The cancer diagnostic principal is based on the long-known fact that  cancerous tumours contain 50% to 90% less oxygen than healthy tissue due to accelerated growth and faster consumption of oxygen than can be supplied by the blood, called hypoxia. German Otto Warburg won a Nobel Prize in 1931 for the discovery. This means that if you can determ there is an oxygen concentration difference between a tumour and the adjacent normal tissue you can diagnose the presence of cancer.

The principle is named ‘Differential Femto Oximetry’ and the patented diagnostic probe developed by the researchers to detect the differences, an ‘Oncosensor’.

“We are ready and eager to test this interesting approach in vivo by making animals inhale carbogen, an oxygen-enriched harmless gas,” said co-author Orhan Nalcioglu, Professor and Director of the Center for Functional Onco Imaging of the UCI College of Medicine.

“Our mission is to provide needleless biopsy with negligible ‘false negatives’ that is a quantum leap over the current technologies. Oncosensor should facilitate an early warning, walk-in, painless, instant cancer diagnosis from outside the body, without intravenous fluid,” says Dr.
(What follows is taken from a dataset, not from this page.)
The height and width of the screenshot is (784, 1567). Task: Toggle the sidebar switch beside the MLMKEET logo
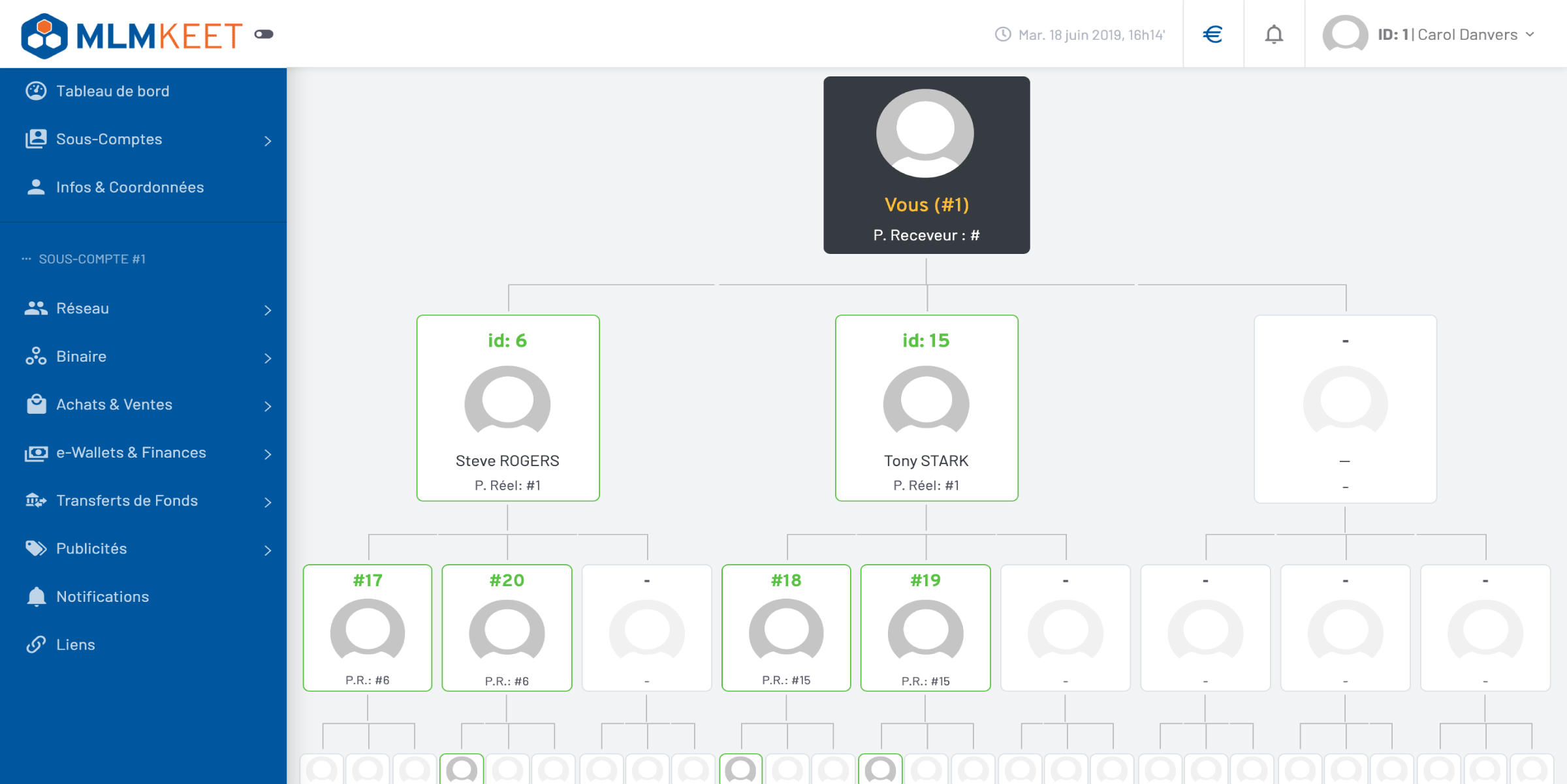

Bogdan Maglich, CALSEC’s Chief Technology Officer and the developer of the core technology and one of “50 Champions of Innovation” elected by Fast Company magazine.

“We derive our confidence from the fact that our 30 minute measurement of the genome lengths of mammalian tissues by neutrons yielded the same result as that obtained from a year-long genome sequencing.”

Oncosensor is not an imager. It will be used in tandem with any one of the imaging systems which have achieved high sensitivity, almost 98%, in detecting tumours. But the imagers have a low ‘specificity’, about 70%, in distinguishing healthy from malignant ones, hence missing an unacceptably large number of malignancies. The California scientists predict Oncosensor’s specificity may reach 98%, which would be better than a surgical biopsy.

Dr Nisar Syed of The Long Beach Cancer Institute, Chancellor of American College of Radiation Oncology, explained: “Oncosensor has the potential to significantly enhance the eradication of malignant tumors by the heat treatment known as hyperthermia, by pointing to the surgeons the area of least oxygenated tissue.”

“Femto oximetry has also the potential for the forewarning of stroke and cardiovascular diseases which, too, are marked by oxygen change,” says co-author Dr Anna Radovic, a molecular biologist.